*DATA*.

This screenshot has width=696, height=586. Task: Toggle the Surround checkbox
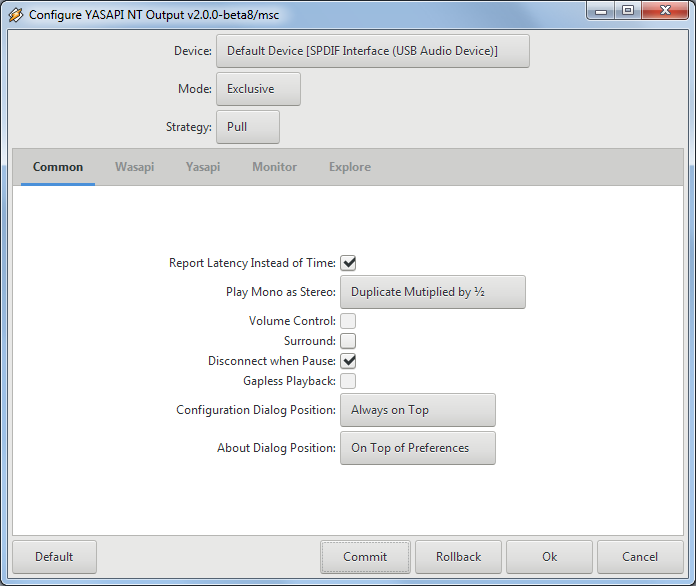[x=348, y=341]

==

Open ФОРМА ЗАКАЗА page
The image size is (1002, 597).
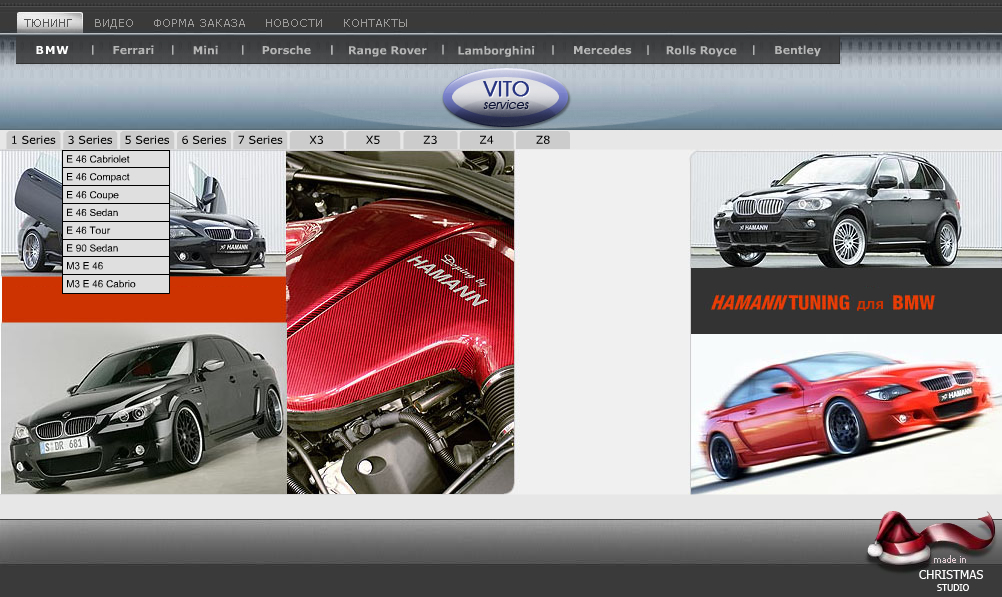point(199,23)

==

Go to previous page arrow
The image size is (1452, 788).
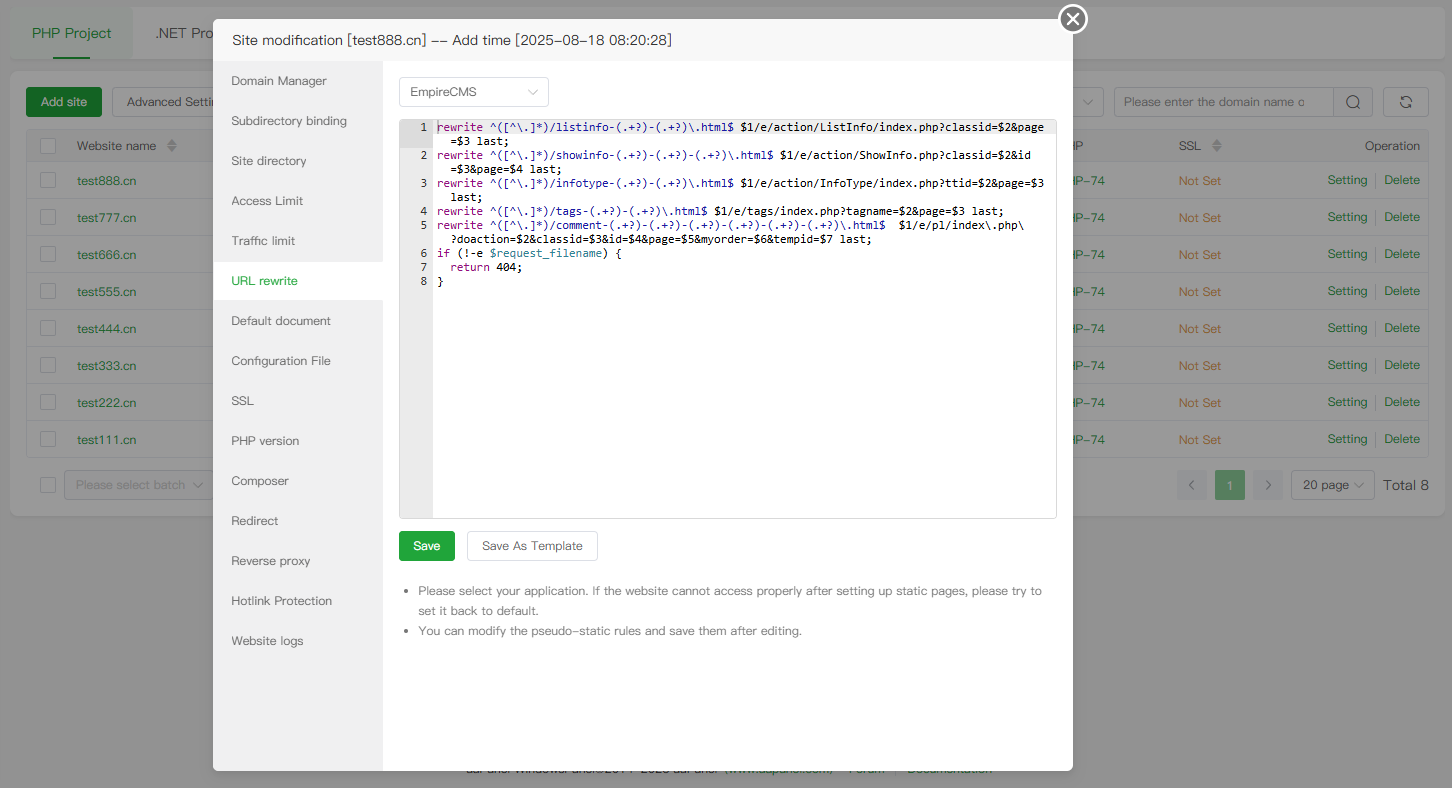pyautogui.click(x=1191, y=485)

*PROBLEM DESCRIPTION*. Look through the material for "page". Copy each line that has it.

*ANSWER SPACE*.
Open ФОРМА ЗАКАЗА page
Go to previous page arrow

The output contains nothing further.